### Exercise
Locate every line in the material that contains the word "icon", and copy each of those lines.

[Entries on target coordinates]
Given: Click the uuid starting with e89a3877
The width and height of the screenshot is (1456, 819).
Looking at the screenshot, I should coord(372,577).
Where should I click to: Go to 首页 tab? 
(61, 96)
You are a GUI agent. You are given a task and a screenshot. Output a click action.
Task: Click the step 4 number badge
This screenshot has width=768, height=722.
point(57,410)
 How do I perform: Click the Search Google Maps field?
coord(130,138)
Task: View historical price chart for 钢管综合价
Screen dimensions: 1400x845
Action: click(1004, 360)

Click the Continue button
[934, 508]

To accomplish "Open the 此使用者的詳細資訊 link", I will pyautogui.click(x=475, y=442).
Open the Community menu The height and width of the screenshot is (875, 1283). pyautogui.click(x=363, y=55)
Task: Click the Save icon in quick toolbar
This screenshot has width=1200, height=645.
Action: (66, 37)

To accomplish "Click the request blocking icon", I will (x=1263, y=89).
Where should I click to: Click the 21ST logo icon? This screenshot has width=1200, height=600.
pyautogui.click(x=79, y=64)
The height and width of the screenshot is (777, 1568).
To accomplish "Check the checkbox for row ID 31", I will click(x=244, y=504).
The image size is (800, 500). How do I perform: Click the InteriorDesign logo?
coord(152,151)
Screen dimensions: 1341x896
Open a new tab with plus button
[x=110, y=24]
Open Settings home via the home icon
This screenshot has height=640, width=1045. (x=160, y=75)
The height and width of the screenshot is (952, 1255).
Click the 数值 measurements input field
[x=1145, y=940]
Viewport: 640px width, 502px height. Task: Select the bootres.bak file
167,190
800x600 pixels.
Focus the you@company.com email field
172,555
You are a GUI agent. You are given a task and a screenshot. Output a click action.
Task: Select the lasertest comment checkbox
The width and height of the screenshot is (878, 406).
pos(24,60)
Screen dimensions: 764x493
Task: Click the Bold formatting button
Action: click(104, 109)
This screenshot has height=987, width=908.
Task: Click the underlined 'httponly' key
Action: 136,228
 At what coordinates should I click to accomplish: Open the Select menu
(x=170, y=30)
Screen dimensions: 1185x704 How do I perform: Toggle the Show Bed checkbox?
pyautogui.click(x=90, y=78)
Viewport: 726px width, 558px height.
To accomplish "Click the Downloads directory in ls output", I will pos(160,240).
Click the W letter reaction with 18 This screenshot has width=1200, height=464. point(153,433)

### Correct answer
Task: Click the Save icon in quick toolbar
To accomplish "Click the request blocking icon", I will (x=1263, y=89).
Where should I click to: Click the 21ST logo icon? This screenshot has width=1200, height=600.
Open Settings home via the home icon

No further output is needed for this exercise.